MATERIAL FOR THIS TASK below:

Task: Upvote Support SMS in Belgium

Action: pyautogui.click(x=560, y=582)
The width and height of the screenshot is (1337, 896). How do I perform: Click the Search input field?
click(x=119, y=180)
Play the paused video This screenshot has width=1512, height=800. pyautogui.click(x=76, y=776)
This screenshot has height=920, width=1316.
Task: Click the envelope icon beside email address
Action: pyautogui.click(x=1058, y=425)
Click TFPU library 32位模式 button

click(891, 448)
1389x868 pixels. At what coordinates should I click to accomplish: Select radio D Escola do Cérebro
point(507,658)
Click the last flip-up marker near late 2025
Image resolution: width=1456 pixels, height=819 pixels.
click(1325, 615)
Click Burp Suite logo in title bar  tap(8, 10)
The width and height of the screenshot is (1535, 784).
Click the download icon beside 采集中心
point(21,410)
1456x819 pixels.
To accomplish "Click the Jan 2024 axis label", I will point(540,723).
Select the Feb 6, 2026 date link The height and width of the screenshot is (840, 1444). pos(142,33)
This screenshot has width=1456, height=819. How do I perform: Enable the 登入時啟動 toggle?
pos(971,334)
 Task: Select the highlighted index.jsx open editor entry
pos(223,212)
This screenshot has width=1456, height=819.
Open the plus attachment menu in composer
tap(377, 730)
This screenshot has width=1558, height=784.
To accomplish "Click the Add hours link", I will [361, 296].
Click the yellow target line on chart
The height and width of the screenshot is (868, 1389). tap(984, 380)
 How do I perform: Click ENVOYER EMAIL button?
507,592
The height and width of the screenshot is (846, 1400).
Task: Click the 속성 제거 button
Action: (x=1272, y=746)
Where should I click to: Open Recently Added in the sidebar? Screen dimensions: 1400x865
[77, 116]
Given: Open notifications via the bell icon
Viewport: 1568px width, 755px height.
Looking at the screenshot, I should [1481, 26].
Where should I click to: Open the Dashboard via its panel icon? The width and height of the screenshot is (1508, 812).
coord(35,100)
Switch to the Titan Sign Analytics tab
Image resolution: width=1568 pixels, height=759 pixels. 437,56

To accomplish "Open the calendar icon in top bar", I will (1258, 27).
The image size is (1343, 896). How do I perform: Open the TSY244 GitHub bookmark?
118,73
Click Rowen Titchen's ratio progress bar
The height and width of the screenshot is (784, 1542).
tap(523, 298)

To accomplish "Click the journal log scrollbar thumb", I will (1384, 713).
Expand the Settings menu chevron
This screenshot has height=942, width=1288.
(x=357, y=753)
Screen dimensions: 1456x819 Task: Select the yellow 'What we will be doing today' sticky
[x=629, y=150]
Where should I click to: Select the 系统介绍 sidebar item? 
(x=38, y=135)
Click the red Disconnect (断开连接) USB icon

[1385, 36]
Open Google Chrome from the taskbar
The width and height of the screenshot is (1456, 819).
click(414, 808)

End of MATERIAL FOR THIS TASK.

EXERCISE BRIEF =
Beginning at the line that contains "Open Google Chrome from the taskbar", retype each line of the listing up to and including the last one, exactly as it stands, and nothing else.

RESPONSE TO THIS EXERCISE =
Open Google Chrome from the taskbar
The width and height of the screenshot is (1456, 819).
click(414, 808)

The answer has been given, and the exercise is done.